Trimethylphosphate: a 30-month chronic toxicity/carcinogenicity study in Wistar rats with administration in drinking water.

Trimethylphosphate (TMPO) was administered to 50 male and 50 female Wistar rats through their drinking water at doses of 0, 1, 10, or 100 mg/kg body weight up to 30 months. The dosage of 100 mg/kg was reduced to 50 mg/kg in week 54 for reasons of tolerance, and the animals were euthanized in week 100. Additional 10 animals per dose and sex were treated for 12 months and then euthanized for interim analysis. Weakness of the hind limbs, increased incidences of sunken flanks, distended abdomen, and poor general condition were observed in both sexes of the 100/50 mg/kg group beginning with week 46. Food intake was reduced in high dose males.

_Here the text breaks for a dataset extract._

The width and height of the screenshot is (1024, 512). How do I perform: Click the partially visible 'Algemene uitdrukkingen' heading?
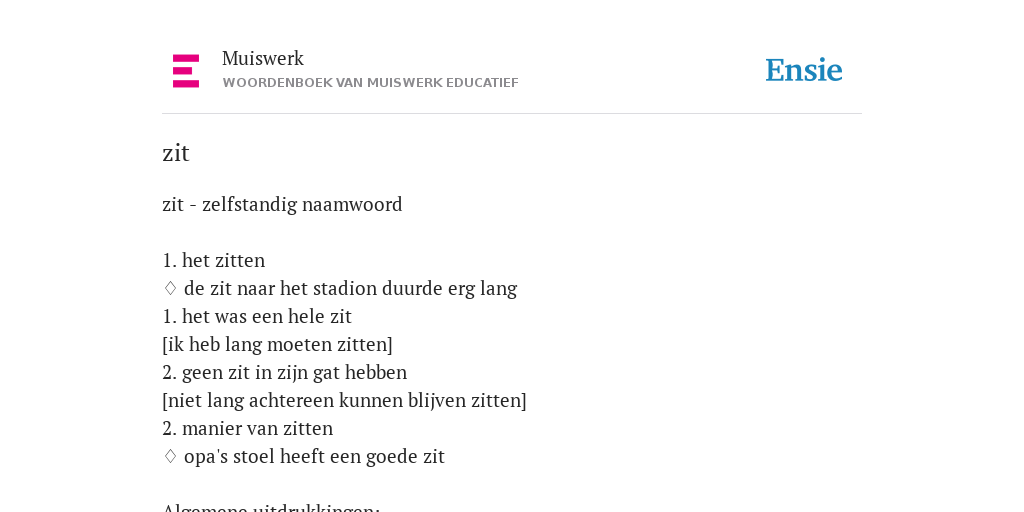point(271,507)
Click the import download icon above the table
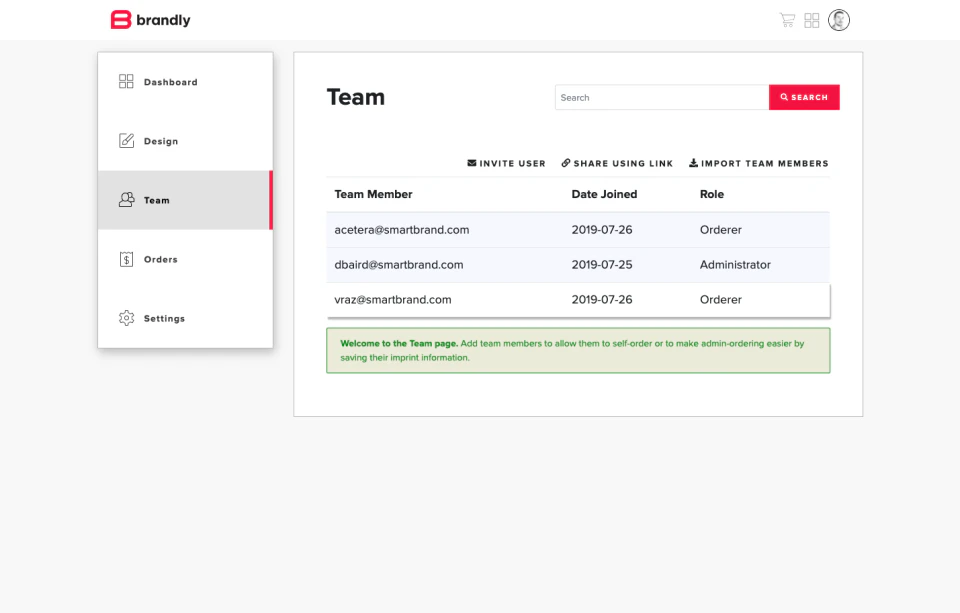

At 10 mg/kg body weights were up to 10% (males) and at 100/50 mg/kg up to 20% (males) or 15% (females) lower than in controls. Mortality was not affected in animals receiving up to 10 mg/kg. At 100/50 mg/kg it was markedly increased, reaching about 70% at week 100. Relatively slight hematologic changes (reduced hemoglobin, hematocrit, erythrocyte counts, increased reticulocyte numbers, and thrombocyte counts as well as a shift in the differential blood count) at 100/50 mg/kg are interpreted as changes most probably secondary to the other toxic effects. Increased cholesterol concentrations in plasma, shifts in the serum protein electrophoresis (males), increased organ weights (females), and an increased incidence of necroses and lymphocytic infiltrations point to a treatment-related effect on the liver at 100/50 mg/kg. Slightly increased protein excretion, increased relative kidney weights, and an increased incidence of chronic progressive nephropathy are considered treatment-related but rather secondary effects at 100/50 mg/kg. At 100/50 mg/kg an increased incidence and severity of bilateral tubular atrophy in the testes was diagnosed. The most important toxic effect was neurotoxicity, consisting of degeneration and loss of nerve fibers in the peripheral nerves and the spinal cord, associated with myopathic changes, and occurring at 100/50 mg/kg. The no-observed-adverse-effect-level, based on the suppression of body weight gain, is 1 mg/kg in males and 10 mg/kg in females. The incidence, time of occurrence, spectrum of types, and localizations of tumors provided no indication of a tumorigenic/carcinogenic effect of the test substance. TMPO is therefore considered not to be carcinogenic in Wistar rats.